Many, including Game of Thrones creator George RR Martin, John Grisham, and Michael Connelly, have sued developers, accusing them of using their work without permission or compensation. In December 2023, the New York Times sued OpenAI, alleging its articles were used to train ChatGPT.


“In my 2023 opinion, I denied summary judgment on fair use,” Judge Bibas wrote. “But with new information and understanding, I vacate those sections of that order and its accompanying opinion addressing fair use. Fair use is an affirmative defense, so Ross bears the burden of proof.”


Judge Bibas explained that after Ross was denied a license to use Westlaw content, it acquired training data from LegalEase—a research and writing service provider that offers outsourced legal support—which provided 'Bulk Memos' or collections of legal queries and responses.

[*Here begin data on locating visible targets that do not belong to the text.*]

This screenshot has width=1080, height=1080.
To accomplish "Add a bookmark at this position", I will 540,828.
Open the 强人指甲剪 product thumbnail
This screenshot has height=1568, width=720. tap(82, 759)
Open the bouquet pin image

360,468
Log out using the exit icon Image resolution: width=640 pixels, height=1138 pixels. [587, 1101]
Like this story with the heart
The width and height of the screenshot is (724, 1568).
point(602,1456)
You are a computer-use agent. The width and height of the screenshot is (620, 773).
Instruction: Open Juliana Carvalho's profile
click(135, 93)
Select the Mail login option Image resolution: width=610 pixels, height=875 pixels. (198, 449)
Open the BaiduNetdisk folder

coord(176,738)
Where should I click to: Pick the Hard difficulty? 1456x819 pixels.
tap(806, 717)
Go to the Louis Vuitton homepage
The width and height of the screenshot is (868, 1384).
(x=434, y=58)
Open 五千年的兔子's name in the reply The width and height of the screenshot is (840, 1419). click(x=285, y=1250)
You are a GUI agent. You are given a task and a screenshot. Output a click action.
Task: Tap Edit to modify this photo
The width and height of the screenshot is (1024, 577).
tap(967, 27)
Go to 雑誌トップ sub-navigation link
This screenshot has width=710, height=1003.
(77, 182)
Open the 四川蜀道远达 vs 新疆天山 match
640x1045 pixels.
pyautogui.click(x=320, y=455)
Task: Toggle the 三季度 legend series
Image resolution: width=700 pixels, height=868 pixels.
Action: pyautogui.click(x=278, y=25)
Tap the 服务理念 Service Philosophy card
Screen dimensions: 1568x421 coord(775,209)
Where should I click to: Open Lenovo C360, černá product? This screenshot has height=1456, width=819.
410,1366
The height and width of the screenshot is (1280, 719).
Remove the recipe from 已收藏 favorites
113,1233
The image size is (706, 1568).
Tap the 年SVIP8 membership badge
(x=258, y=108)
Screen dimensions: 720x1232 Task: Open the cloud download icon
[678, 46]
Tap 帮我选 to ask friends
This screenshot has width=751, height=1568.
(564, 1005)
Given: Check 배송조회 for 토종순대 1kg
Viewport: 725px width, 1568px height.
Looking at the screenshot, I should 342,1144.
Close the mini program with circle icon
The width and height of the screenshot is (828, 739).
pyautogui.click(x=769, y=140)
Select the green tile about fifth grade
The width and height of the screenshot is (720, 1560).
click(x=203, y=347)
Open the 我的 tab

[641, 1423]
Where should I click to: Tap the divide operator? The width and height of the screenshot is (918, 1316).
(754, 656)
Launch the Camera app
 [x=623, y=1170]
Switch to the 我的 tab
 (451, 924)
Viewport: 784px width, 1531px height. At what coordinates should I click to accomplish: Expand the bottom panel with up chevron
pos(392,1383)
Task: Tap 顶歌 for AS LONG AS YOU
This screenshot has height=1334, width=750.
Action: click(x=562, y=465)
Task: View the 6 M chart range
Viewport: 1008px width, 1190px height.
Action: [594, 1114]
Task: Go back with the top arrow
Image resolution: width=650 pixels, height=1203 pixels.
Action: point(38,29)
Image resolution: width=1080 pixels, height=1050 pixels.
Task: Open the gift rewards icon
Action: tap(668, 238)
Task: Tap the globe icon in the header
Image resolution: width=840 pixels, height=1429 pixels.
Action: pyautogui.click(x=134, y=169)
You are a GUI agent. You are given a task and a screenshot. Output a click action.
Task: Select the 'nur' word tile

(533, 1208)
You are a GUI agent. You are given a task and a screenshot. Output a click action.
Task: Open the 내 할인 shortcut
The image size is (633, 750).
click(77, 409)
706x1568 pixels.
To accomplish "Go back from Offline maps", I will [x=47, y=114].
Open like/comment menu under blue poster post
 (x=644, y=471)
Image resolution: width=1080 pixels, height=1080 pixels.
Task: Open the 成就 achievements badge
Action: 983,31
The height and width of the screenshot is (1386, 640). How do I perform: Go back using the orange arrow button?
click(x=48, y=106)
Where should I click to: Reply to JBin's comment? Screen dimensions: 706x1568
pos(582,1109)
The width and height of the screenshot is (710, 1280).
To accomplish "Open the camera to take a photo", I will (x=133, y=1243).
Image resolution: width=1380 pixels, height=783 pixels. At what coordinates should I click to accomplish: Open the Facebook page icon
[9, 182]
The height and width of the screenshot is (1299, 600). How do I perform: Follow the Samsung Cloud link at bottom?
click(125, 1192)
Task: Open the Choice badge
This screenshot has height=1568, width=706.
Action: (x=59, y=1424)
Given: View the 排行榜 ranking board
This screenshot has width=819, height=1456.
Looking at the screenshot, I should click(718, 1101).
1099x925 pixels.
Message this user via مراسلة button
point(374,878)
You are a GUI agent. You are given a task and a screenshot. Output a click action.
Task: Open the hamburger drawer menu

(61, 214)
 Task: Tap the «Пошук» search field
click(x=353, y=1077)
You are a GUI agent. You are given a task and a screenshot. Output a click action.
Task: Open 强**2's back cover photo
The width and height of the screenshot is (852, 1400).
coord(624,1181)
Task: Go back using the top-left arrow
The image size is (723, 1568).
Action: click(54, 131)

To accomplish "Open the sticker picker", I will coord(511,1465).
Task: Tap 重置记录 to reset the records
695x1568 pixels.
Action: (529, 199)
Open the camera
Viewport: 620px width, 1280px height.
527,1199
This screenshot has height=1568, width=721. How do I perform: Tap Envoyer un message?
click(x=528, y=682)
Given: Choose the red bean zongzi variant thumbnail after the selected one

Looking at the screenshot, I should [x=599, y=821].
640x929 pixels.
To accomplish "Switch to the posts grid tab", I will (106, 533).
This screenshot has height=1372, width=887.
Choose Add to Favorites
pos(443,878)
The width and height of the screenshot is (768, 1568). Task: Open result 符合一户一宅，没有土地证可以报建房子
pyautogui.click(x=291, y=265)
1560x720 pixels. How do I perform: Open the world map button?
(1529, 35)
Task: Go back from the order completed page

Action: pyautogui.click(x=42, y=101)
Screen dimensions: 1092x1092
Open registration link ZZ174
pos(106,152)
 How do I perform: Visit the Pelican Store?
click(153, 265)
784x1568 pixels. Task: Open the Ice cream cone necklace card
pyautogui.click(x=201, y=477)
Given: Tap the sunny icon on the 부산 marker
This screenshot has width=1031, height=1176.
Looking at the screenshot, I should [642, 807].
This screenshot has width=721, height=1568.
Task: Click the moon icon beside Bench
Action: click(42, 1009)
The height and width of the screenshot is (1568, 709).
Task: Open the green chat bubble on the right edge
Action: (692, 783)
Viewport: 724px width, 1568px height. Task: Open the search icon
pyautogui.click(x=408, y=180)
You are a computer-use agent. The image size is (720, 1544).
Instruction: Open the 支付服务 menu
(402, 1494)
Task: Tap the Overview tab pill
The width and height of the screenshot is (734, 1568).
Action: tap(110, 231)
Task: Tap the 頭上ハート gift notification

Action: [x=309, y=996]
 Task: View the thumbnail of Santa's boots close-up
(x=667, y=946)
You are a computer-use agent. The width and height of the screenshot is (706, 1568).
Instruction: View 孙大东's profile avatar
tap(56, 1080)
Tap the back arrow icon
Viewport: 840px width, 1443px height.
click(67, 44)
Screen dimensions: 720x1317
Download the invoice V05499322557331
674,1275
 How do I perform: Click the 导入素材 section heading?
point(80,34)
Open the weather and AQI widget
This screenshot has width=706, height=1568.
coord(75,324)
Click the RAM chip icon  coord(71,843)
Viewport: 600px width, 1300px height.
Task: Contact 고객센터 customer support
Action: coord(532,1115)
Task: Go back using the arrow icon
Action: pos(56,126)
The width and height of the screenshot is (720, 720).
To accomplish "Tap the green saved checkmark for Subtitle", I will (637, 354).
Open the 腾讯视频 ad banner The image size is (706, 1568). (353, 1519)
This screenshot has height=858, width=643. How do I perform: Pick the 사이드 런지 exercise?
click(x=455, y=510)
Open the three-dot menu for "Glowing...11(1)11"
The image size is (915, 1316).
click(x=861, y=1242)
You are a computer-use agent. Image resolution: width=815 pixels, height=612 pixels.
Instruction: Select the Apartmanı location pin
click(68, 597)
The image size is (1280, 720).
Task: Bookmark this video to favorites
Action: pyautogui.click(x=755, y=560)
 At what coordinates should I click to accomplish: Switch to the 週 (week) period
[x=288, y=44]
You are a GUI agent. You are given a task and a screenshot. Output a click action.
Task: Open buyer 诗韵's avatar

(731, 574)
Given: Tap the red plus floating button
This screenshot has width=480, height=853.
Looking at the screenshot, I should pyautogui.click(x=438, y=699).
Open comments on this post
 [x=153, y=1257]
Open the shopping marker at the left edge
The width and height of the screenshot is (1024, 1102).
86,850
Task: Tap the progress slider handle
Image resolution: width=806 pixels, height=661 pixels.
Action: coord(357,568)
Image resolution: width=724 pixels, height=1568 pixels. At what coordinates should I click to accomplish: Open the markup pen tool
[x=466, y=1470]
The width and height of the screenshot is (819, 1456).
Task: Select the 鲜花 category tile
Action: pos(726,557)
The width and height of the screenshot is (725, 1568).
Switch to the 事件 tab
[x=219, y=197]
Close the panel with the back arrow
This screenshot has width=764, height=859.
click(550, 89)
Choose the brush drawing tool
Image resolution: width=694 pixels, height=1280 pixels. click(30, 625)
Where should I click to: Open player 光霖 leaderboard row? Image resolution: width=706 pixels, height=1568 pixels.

“LegalEase sold Ross roughly 25,000 Bulk Memos, which Ross used to train its AI search tool,” Bibas wrote. “In other words, Ross built its competing product using Bulk Memos, which in turn were built from Westlaw headnotes. When Thomson Reuters found out, it sued Ross for copyright infringement.”


LegalEase, according to Judge Bibas, provided a guide explaining how to create the questions and answers using Westlaw headnotes. The guide instructed users not to copy and paste the headnotes directly.


“The parties agree that LegalEase had access to Westlaw and used it to make the Bulk Memos,” Judge Bibas wrote. "Of course, access alone is not proof. However, when a Bulk Memo question resembles a headnote more than the original judicial opinion, it strongly suggests actual copying."


Judge Bibas found that Ross Intelligence infringed on 2,243 headnotes, with the only remaining factual question being whether some of their copyrights had expired. He also ruled that Ross Intelligence’s defenses—including innocent infringement, copyright misuse, merger, and scenes à faire—fail.


“Smart man knows when he is right; a wise man knows when he is wrong,” Judge Bibas wrote. “Wisdom does not always find me, so I try to embrace it when it does––even if it comes late, as it did here.”